Comfort vs. Style: How to Balance Out Your Home Design
There are only three things we really strive for when furnishing our own home: comfort, style, and practicability. Hitting a balance of all these is pretty hard, but if you know what you’re doing, you can hit each target in your home to great effect. Read on to find out how you can balance comfort and style in your home.
1 Balance your materials
When it comes to physical comfort in the home, what furniture you buy is obviously extremely important. The first thing you buy when moving into your own space is a sofa or chair or even a cheap mattress and if you have only that and a laptop for entertainment and work, the rest is window dressing.

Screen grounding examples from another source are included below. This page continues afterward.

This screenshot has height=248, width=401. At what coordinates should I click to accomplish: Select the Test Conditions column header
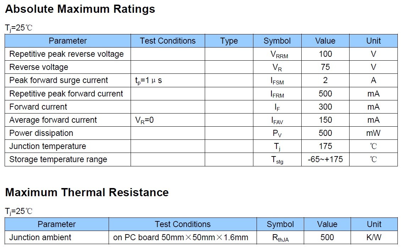click(167, 41)
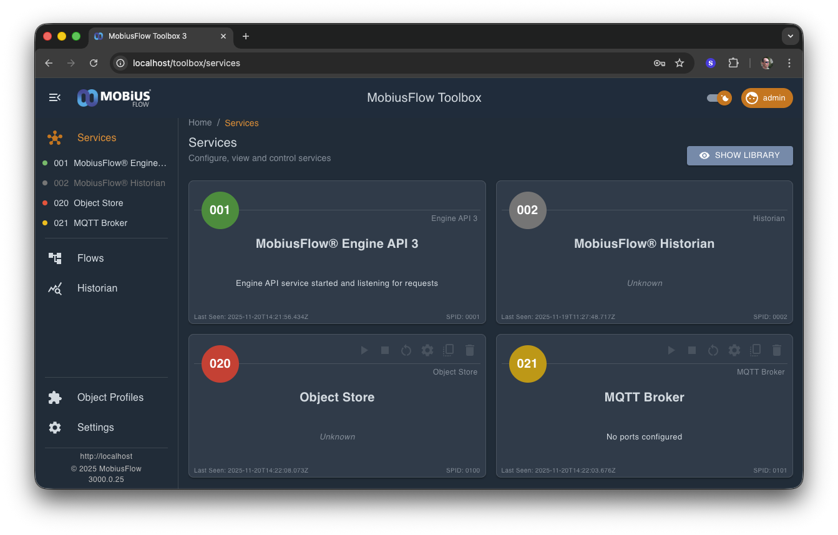Stop the Object Store service
This screenshot has height=535, width=838.
385,350
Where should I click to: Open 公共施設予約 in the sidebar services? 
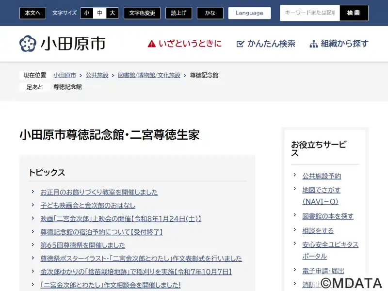(x=322, y=176)
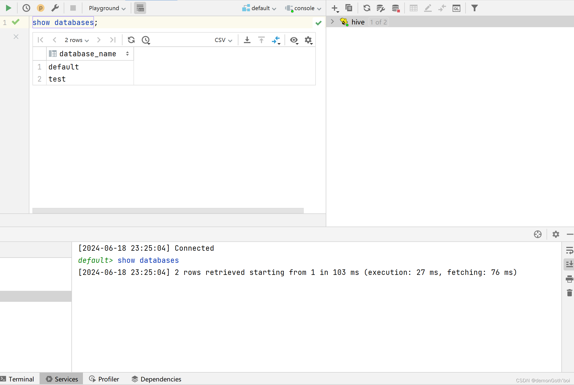Switch to the Services tab
The image size is (574, 385).
(x=66, y=379)
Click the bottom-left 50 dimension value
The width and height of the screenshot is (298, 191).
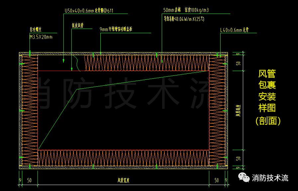point(29,180)
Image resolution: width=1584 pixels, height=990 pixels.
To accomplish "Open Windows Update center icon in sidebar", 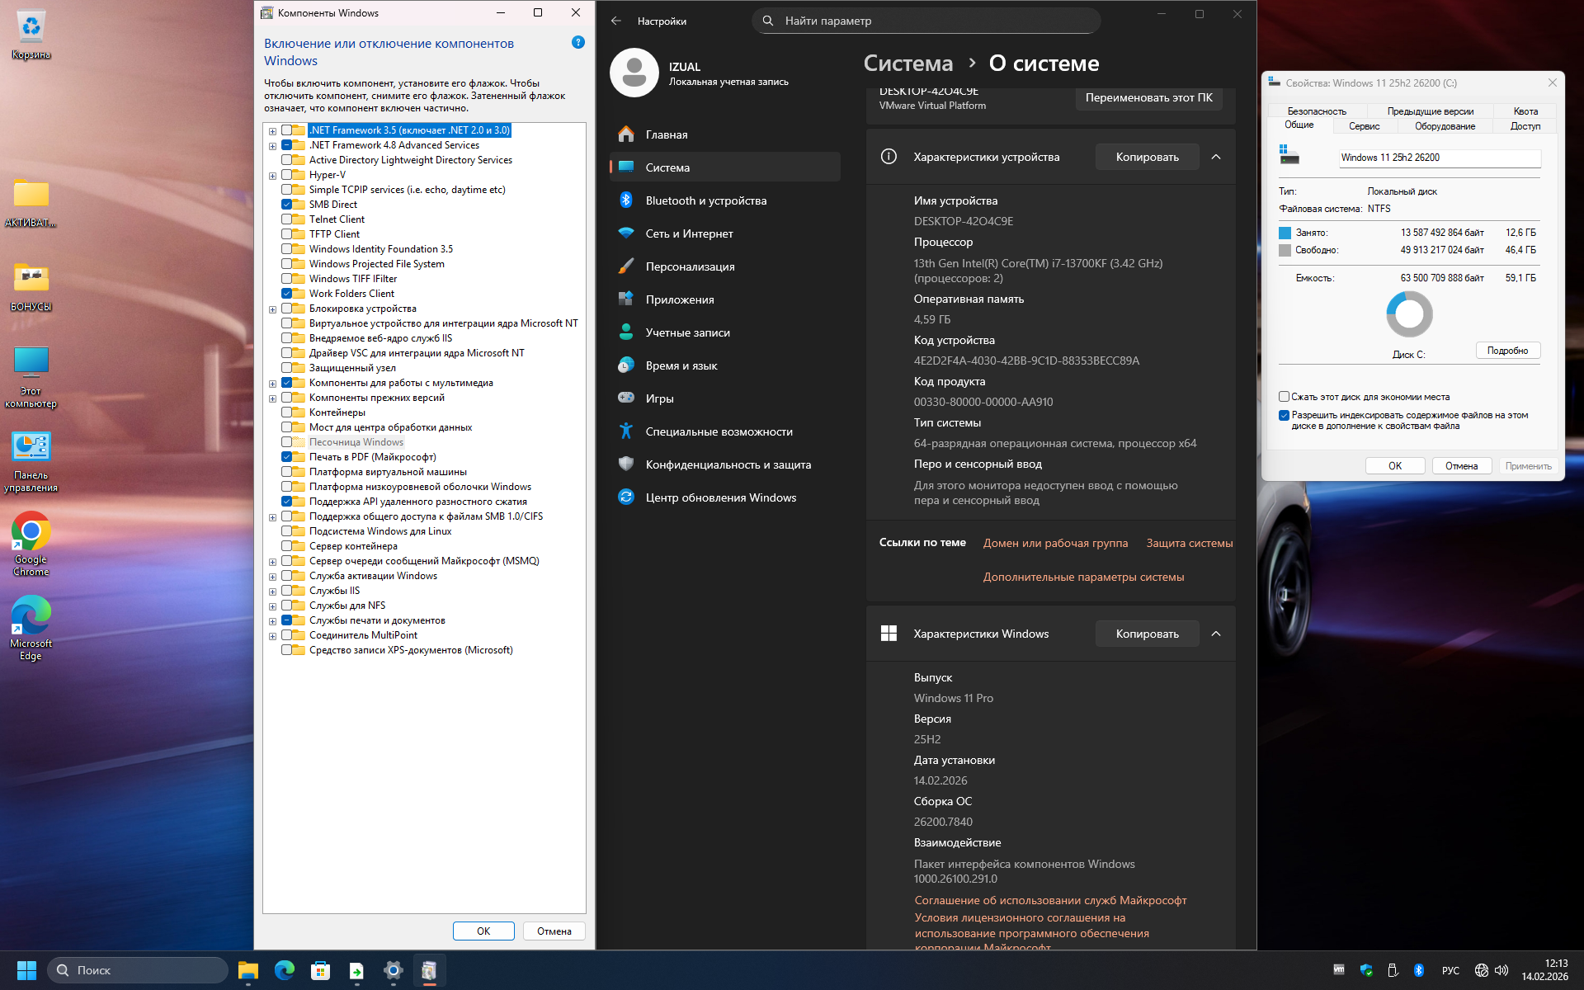I will pyautogui.click(x=626, y=497).
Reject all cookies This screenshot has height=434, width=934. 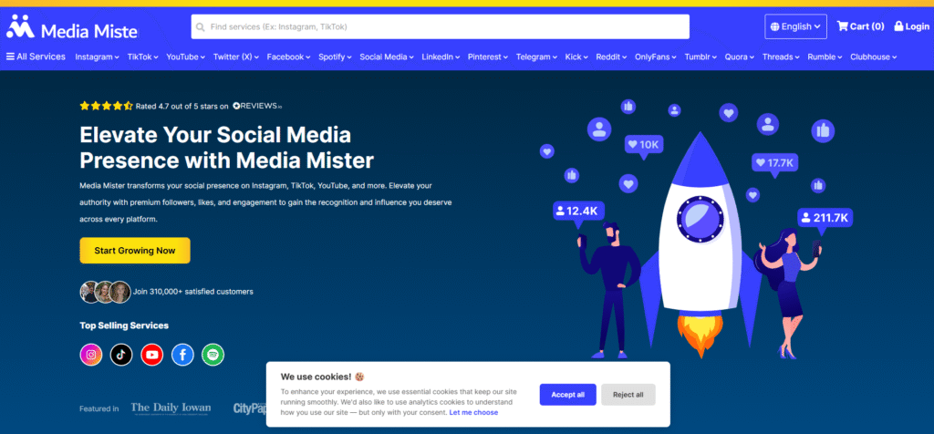click(628, 395)
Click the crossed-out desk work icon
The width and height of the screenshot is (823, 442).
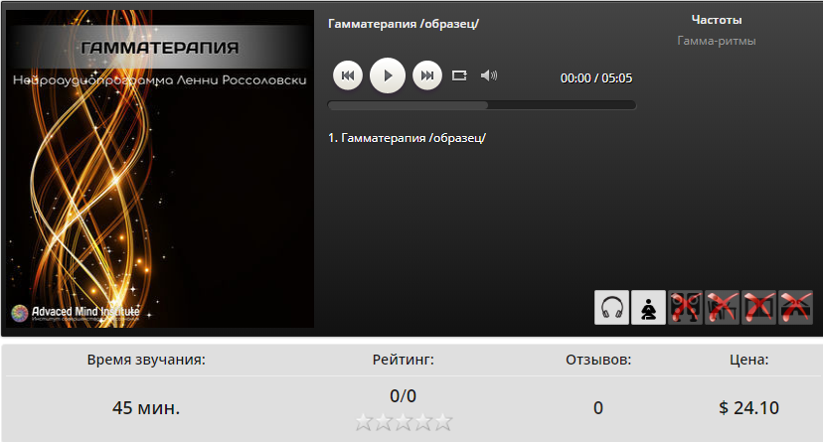(x=722, y=307)
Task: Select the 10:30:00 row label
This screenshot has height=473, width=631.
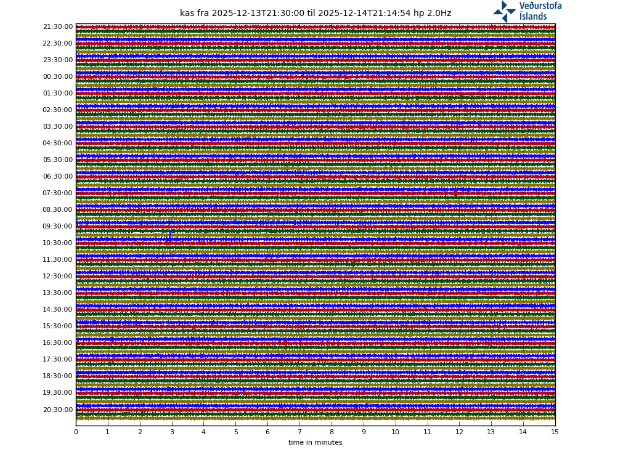Action: point(58,243)
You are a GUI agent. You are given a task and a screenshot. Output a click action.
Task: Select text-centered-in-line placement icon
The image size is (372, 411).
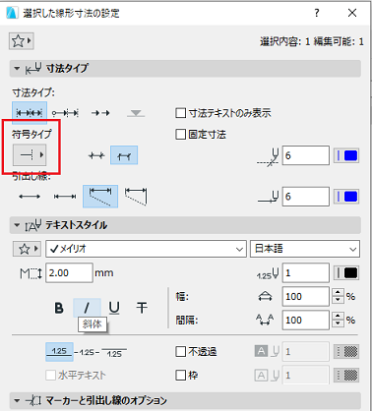point(87,353)
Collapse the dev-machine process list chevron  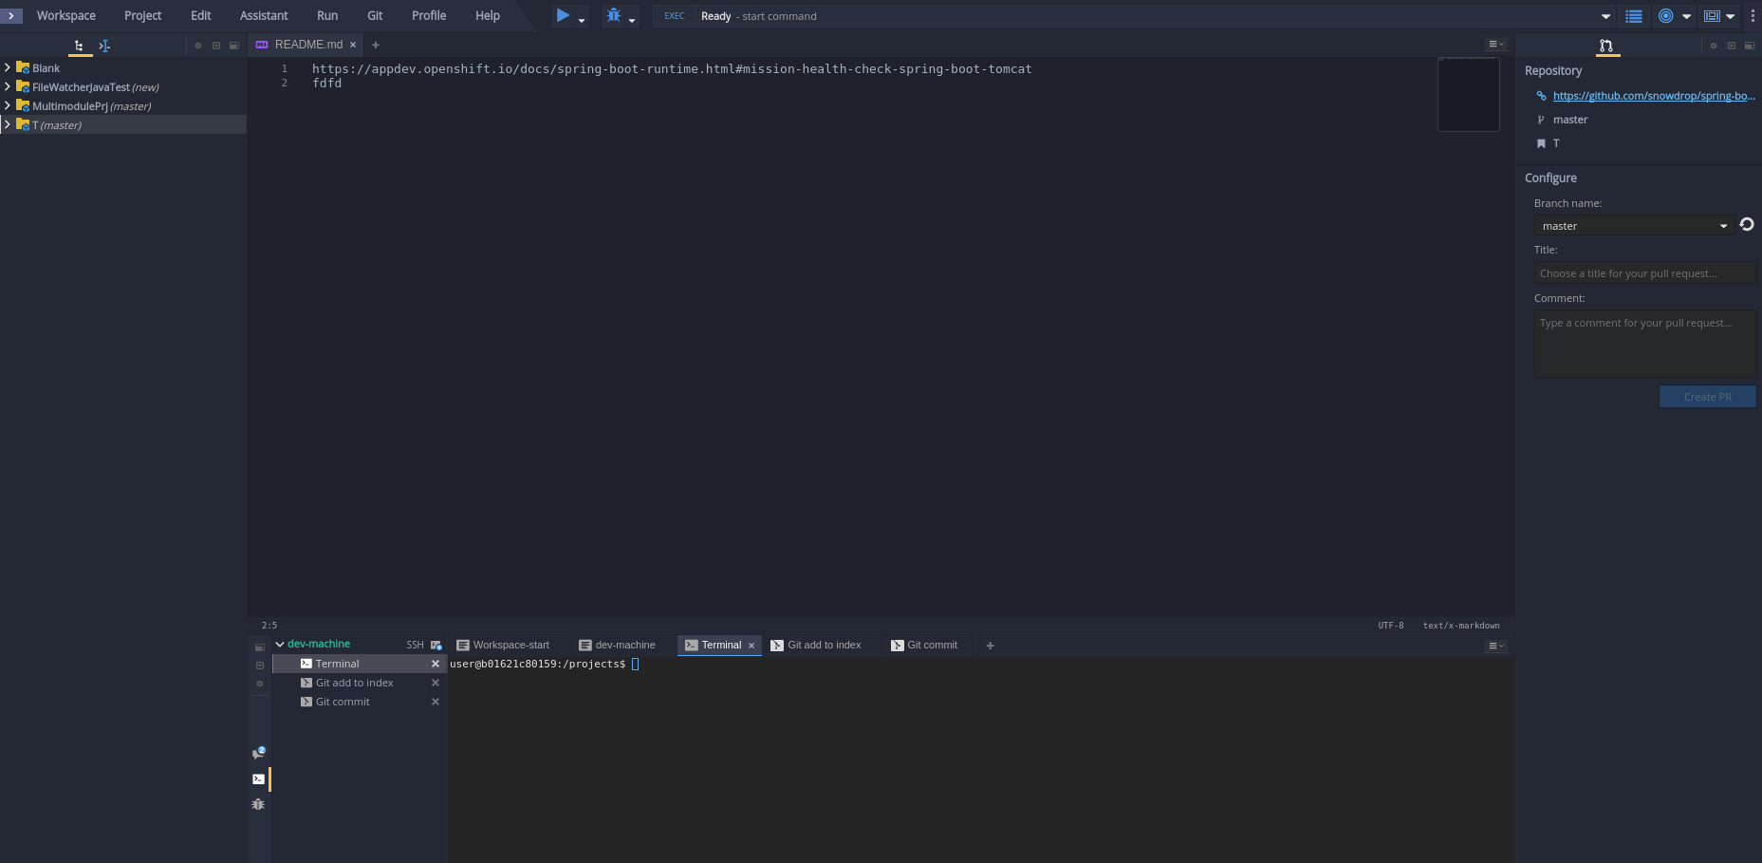(279, 644)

If you’re looking to combine style and comfort, it’s best to go for items that combine solid and soft materials. Sure, you want a squishy sofa, but its wooden stiletto legs really make it. Get yourself a bed with the best mattress that feels like a dream, and buy a stylish headboard to go with it.
2 Balance your colors
Comfort means appeasing your mind as much as your body. If you come home and feel a headache coming on the longer that you’re in the room, that might be more to do with color. For example, it’s what a lot of people go off the maximalist style for too much happening at once. However, doing the maximalism style right is a great example of how to avoid a headache due to color. Doing it right involves slimming down your color palette, tightening up the different patterns you’re using, and counteracting bold with neutrals for a look that doesn’t overwhelm.
Taking it a step further, if you don’t have a maximalist style but are getting the feeling that your home is too chaotic, calmer colors might be just the ticket to bringing your blood pressure down. Neutrals are an option, but so are pastels, muted tones, and jewel tones if you’re feeling bold.
3 Balance your space
Another way you can bring on a headache when looking at your home, however, is with space. Space is the worst of both elements since you’ve not got much room to literally breathe if your home is too full of stuff. Sure, you might have a small home so that space fills up easily, but dust will accumulate in a smaller space, causing you to go around with the hoover and the feather duster every weekend to avoid sneezing.
Having a clear-out is a good way to avoid using up so much space in your rooms and your mind. You don’t necessarily have to get rid of everything but more, be sure that everything has a place.
Be careful about the furniture you buy, for instance. Keep away from display cabinets. Doors and drawers are your friends. They can put literal meaning to the phrase “Out of sight, out of mind”. Look for beds that double as storage; opt for an ottoman rather than a pouffe for the storage element. Use your vertical space for shelves, etc.